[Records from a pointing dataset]
####################
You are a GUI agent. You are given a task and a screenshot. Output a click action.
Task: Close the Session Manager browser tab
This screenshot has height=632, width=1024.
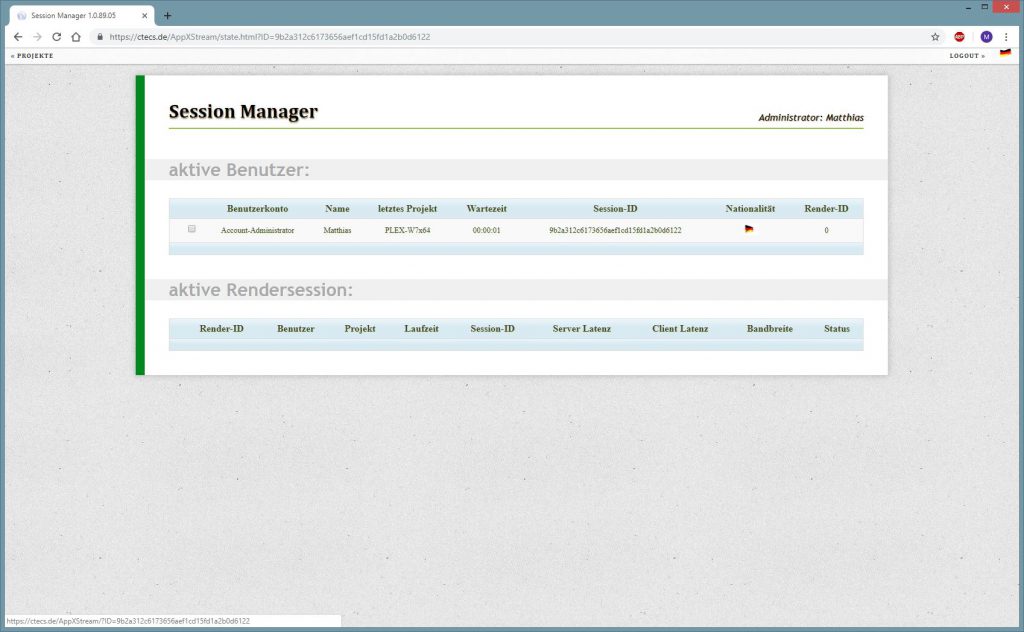145,16
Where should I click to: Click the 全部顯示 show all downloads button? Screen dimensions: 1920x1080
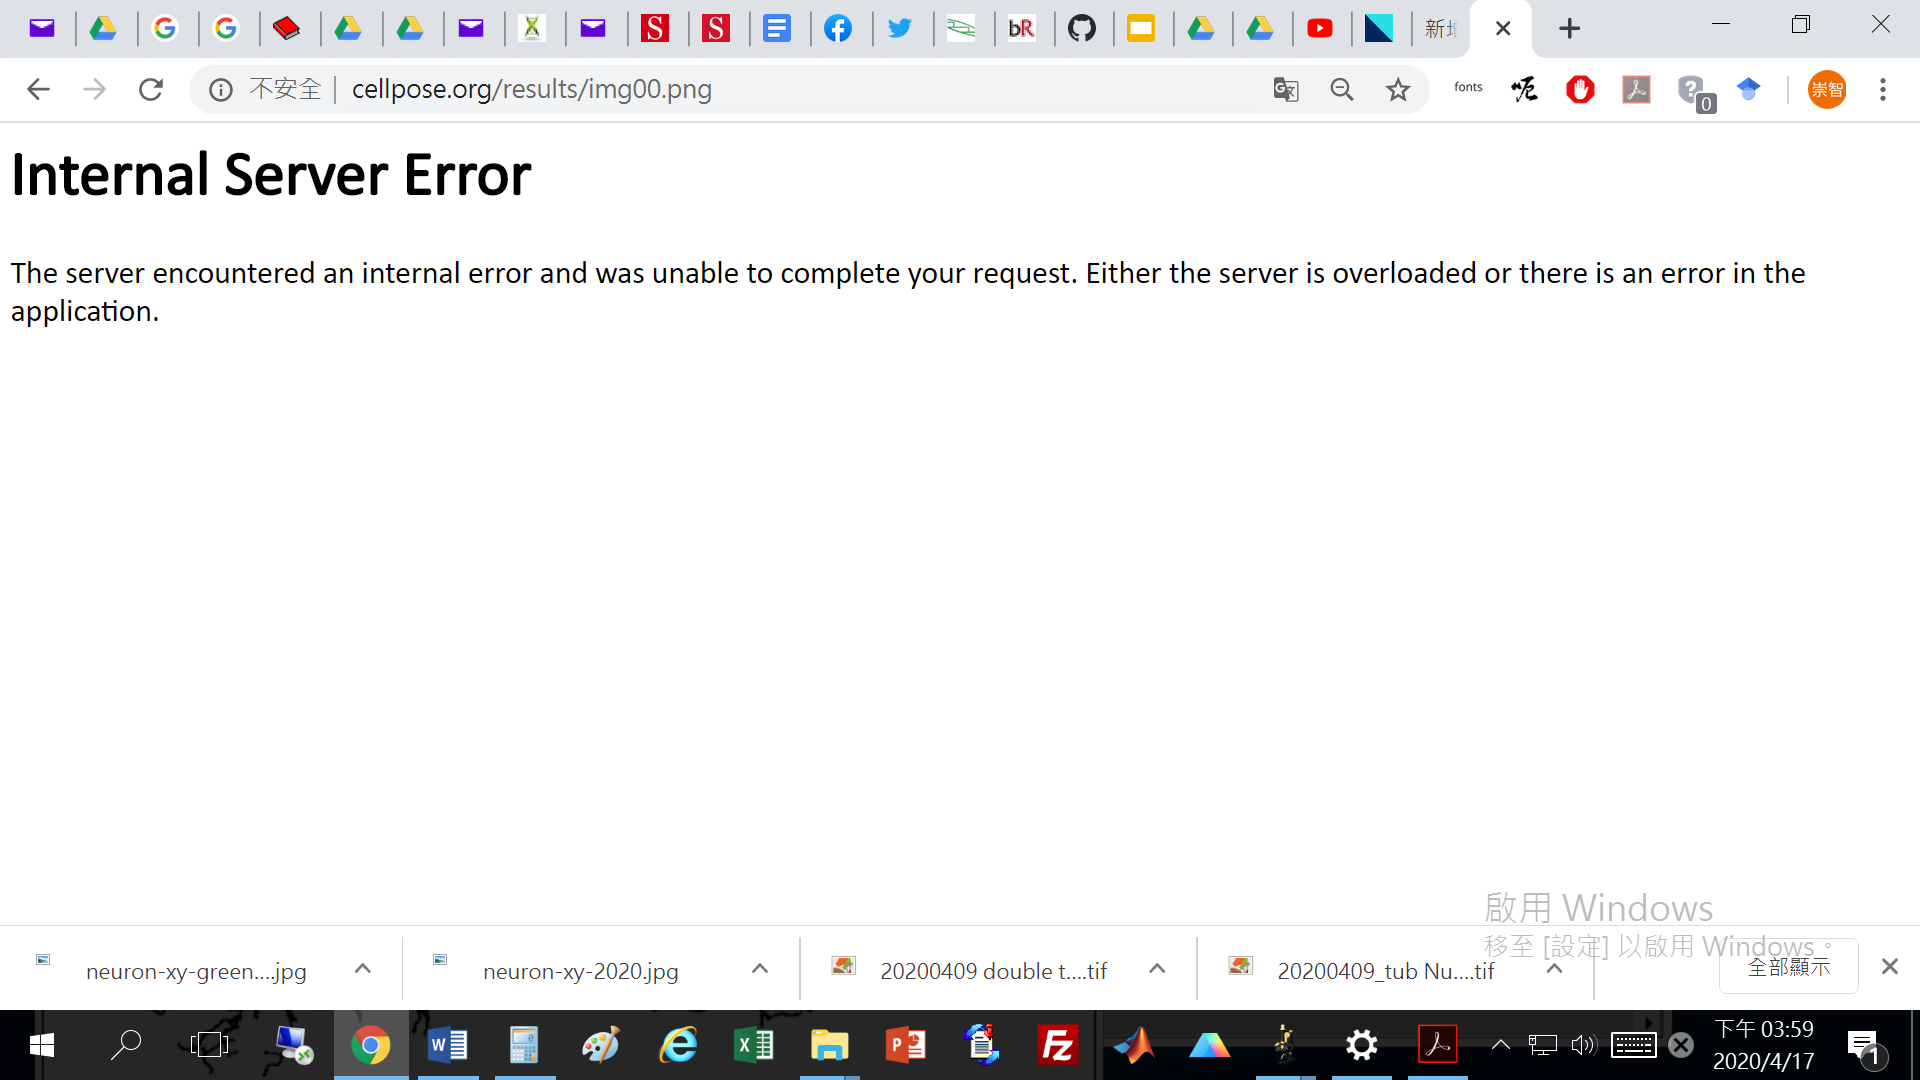(x=1788, y=967)
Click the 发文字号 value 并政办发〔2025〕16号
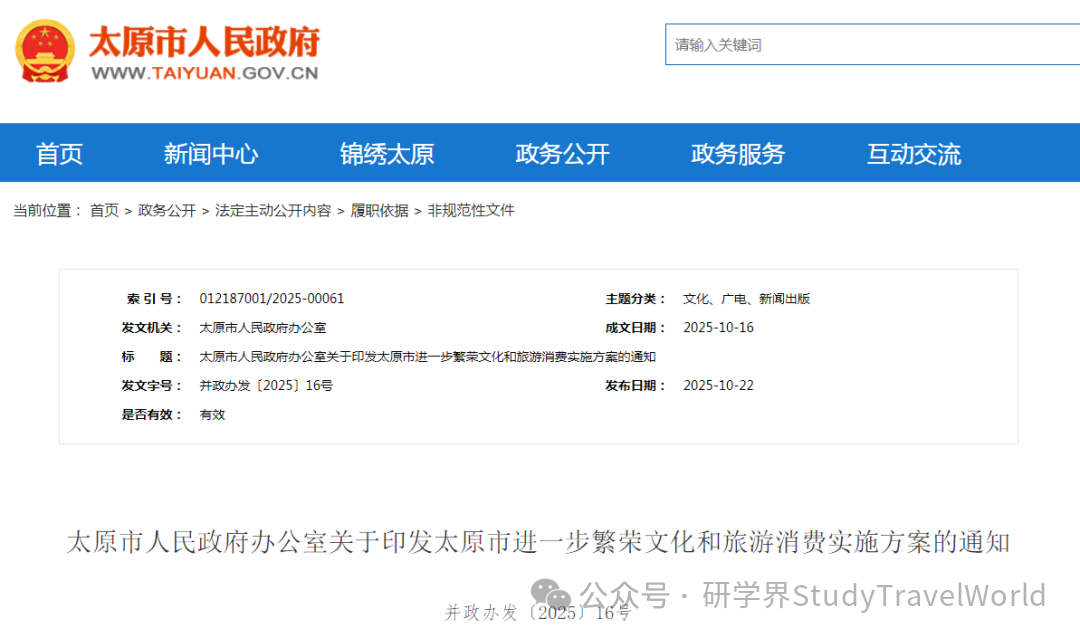Screen dimensions: 1080x638 pos(267,384)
####################
STATED PROBLEM.
Swap every "screenshot" in the data for "screen capture", and reproduce the data otherwise unchanged, leaving out the pictures.

THE COMPLETED TASK.
You are a GUI agent. You are given a task and a screen capture. Output a click action.
Task: Close the Session Manager browser tab
This screen capture has height=632, width=1024.
145,16
Where should I click to: Click the 全部顯示 show all downloads button? Screen dimensions: 1920x1080
(x=1788, y=967)
Click the 发文字号 value 并政办发〔2025〕16号
Screen dimensions: 1080x638 pos(267,384)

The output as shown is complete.